Here’s how I knew I wasn’t depressed:
·
I have never spent the day in bed because I did
not have the energy or enough hope to get up.
·
I have never failed to go to work because I
couldn’t bring myself to face the world.
·
I have never been suicidal, or harbored any
serious thoughts about committing suicide.
·
Most people would describe me as a contented or
happy person.
·
Preferring to be alone is just a function of my
Introversion.
·
Self-deprecating humor is funny.
·
Loneliness is a condition caused by others not
welcoming me into their circle.
·
“Joy” is different from “happiness” and I can be
truly joyful even if I’m not particularly happy.
Yeah, everyone’s depression is different.
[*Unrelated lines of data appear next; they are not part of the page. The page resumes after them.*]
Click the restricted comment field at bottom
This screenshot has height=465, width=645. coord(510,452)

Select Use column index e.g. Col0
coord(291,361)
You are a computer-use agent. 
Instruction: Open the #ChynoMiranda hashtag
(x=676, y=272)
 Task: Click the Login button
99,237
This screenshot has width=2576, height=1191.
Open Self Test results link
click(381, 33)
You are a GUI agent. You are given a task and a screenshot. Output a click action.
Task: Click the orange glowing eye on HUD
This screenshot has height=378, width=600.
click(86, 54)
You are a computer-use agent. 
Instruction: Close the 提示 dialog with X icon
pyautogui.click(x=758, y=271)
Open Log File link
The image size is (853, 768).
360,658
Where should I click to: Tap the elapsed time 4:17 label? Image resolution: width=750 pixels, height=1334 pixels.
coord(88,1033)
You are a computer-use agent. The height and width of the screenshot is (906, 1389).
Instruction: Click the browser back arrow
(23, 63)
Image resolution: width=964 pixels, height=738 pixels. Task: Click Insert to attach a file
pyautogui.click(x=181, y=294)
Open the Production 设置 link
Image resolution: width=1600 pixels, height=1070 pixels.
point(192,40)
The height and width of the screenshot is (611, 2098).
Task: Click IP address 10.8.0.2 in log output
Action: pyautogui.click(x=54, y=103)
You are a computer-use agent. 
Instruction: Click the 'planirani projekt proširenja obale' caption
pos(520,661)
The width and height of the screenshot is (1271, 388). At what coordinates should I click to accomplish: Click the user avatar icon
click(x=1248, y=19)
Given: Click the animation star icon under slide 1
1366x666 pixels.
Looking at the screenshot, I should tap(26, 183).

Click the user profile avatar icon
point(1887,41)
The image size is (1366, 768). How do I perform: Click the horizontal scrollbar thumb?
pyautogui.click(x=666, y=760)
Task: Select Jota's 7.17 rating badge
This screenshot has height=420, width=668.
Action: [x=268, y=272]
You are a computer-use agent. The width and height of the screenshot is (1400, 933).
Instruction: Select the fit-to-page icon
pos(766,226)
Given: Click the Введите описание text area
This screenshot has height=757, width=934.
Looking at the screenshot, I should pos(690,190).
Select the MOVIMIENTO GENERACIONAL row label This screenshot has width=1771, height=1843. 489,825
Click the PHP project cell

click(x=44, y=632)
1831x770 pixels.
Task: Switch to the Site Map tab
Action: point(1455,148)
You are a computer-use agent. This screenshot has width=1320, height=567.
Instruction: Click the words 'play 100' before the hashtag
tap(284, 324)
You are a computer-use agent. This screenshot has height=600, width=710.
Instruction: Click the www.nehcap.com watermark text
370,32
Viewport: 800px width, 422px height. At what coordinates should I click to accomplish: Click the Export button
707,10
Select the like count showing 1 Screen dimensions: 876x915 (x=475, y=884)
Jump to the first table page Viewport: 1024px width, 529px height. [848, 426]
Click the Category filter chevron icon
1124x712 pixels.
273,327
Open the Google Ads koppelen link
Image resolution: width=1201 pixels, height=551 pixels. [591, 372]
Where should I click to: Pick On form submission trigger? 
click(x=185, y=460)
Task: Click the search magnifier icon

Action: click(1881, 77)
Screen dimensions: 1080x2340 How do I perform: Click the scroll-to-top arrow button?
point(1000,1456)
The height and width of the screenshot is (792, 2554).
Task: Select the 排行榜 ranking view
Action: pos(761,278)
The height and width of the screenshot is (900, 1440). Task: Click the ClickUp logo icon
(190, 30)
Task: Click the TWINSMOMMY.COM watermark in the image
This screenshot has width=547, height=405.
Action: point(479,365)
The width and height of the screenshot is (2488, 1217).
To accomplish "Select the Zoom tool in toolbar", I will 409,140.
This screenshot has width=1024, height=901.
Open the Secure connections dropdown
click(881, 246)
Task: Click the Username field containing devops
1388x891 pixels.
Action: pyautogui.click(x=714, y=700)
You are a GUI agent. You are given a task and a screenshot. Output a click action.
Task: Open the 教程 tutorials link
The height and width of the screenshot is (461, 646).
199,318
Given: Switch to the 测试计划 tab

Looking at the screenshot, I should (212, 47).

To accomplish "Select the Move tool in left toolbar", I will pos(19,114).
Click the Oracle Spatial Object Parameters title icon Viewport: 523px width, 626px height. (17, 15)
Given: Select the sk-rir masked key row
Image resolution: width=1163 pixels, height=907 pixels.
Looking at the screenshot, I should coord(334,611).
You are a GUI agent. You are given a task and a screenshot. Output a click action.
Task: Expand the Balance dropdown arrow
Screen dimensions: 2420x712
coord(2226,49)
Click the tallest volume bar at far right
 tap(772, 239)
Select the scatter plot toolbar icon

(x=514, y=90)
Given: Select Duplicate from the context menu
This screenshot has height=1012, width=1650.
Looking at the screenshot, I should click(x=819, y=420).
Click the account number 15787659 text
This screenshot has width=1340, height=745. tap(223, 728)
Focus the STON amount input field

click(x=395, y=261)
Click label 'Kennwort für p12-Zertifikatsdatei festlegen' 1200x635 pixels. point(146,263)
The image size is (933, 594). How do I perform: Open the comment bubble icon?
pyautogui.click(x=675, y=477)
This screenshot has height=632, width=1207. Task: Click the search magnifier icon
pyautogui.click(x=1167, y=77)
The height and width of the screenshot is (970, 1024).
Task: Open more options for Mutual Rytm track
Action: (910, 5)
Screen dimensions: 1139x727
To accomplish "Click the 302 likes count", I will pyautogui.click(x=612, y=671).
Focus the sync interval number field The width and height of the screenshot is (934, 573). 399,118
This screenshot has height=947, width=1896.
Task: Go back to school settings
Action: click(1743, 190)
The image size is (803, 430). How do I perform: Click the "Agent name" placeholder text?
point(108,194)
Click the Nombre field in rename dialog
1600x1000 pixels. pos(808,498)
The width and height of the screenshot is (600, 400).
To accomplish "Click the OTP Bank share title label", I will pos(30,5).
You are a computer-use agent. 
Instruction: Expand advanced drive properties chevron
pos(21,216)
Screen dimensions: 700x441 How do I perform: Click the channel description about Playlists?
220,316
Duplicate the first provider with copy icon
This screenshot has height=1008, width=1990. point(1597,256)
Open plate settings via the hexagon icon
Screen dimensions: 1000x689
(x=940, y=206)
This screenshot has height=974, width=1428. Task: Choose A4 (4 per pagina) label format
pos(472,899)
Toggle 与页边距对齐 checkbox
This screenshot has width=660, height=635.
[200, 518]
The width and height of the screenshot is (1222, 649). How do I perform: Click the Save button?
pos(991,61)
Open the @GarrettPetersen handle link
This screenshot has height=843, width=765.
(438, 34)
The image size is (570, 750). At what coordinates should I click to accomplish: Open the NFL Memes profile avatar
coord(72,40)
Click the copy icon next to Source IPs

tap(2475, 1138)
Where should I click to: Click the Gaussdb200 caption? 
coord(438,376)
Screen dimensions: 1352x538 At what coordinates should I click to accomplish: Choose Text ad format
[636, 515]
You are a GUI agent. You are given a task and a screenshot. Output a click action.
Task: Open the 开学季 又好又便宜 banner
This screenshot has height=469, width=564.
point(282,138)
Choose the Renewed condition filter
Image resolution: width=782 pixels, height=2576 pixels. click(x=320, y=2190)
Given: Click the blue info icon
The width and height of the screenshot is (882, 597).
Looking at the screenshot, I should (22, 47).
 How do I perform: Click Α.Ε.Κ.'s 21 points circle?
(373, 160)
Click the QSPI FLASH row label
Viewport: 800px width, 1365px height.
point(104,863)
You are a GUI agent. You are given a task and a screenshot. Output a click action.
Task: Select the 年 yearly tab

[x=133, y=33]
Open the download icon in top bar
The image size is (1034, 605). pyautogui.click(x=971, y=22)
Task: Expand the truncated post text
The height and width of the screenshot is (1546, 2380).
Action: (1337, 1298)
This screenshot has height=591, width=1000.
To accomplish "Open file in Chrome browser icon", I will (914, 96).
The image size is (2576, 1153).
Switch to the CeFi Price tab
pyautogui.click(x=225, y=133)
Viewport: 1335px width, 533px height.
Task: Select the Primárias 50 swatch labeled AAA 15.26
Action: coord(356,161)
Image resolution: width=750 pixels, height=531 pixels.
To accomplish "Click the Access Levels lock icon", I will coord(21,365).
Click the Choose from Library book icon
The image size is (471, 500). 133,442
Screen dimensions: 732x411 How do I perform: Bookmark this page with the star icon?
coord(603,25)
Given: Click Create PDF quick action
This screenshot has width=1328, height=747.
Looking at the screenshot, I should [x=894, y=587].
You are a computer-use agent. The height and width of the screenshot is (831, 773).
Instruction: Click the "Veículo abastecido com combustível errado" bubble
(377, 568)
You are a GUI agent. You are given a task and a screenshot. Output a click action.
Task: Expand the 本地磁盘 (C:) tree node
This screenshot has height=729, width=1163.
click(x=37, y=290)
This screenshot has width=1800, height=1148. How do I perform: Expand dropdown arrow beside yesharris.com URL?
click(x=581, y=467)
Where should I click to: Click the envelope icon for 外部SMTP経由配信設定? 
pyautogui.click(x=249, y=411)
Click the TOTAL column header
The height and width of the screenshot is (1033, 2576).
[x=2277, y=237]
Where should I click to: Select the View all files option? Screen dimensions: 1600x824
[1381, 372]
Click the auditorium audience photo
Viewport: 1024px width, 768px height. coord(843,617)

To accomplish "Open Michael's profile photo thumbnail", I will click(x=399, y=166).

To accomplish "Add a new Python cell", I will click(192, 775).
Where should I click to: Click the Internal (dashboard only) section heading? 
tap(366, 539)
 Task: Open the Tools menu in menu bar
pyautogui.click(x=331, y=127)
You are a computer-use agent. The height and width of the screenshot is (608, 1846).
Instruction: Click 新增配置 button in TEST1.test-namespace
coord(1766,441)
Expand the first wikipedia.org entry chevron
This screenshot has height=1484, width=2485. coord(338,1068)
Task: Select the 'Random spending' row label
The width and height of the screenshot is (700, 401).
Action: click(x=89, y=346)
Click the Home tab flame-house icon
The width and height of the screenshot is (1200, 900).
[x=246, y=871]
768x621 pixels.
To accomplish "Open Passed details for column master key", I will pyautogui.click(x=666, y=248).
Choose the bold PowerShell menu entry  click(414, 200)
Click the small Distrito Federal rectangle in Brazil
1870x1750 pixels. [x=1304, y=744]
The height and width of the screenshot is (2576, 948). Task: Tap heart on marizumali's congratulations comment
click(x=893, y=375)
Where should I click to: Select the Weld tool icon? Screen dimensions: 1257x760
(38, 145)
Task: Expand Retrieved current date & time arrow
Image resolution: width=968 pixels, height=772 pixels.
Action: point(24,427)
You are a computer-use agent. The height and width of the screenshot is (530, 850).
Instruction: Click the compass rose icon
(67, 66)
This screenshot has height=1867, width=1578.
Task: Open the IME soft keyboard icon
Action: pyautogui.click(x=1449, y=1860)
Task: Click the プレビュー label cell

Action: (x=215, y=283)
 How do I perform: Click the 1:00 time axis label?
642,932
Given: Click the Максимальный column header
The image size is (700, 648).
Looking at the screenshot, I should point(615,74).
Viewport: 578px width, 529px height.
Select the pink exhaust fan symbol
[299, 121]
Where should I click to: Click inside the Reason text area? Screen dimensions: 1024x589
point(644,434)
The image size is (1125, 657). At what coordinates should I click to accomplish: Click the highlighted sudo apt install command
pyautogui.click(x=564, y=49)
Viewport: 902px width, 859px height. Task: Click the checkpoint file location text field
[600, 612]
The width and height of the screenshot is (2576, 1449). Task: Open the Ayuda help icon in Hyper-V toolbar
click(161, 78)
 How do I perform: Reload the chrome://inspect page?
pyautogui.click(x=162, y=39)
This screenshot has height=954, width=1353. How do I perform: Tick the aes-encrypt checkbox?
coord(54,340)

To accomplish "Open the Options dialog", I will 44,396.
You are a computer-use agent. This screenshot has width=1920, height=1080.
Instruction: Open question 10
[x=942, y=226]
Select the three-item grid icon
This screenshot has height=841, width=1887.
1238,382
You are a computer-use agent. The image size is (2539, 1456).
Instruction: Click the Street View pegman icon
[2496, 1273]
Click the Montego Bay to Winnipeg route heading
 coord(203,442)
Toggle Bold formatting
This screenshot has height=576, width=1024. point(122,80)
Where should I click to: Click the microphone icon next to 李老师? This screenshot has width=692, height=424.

What form does my depression take?
·
Self-deprecating humor gives me the chance to
beat others to the obvious conclusion that I’m really not worth much. (But,
hey, maybe I can at least make them laugh!)
·
Appearing content and happy is part of the
people-pleasing package. And I had better keep people pleased, or they may not
keep me.
·
Sadness follows me around and can infect even
the nicest moments in life.
·
Loneliness has nothing to do with Solitude, and
generally makes me feel that I am on the outside of every circle.
·
You wanna talk “imposter syndrome”? My
depression has convinced me that I have never done anything worth noting
professionally.
·
While I weigh less now than I did in high
school, I have carried around an emotional weight that feels like that old
physical weight.
But I get out of bed, I show up for work, I engage with
people, I accomplish some things. I’ve managed since childhood (a very
satisfactory childhood, I hasten to note), but my sense of loneliness stretches
back to early grade school (at least), and my abiding sadness since at
least junior high school.
When I showed up a year ago for my first counseling
session, I had no idea what was ahead of me. It took me a while to admit my sadness, to understand
the sense of loneliness, and to accept the “big D”—depression. I’m not going to
spend a lot of time navel-gazing in this space. But having decided to say
anything, I have a couple more posts before I feel like I’ve said enough.
To own my depression does not mean I think my condition
is the same as the wounded soldier, the abused child, the neglected spouse,
etc. I am fortunate to be a high-functioning depressive. I am thankful for a
kind professional therapist who is also a Christian. And I am deeply grateful
for a life-long partner who is helping me sort myself clear about these things.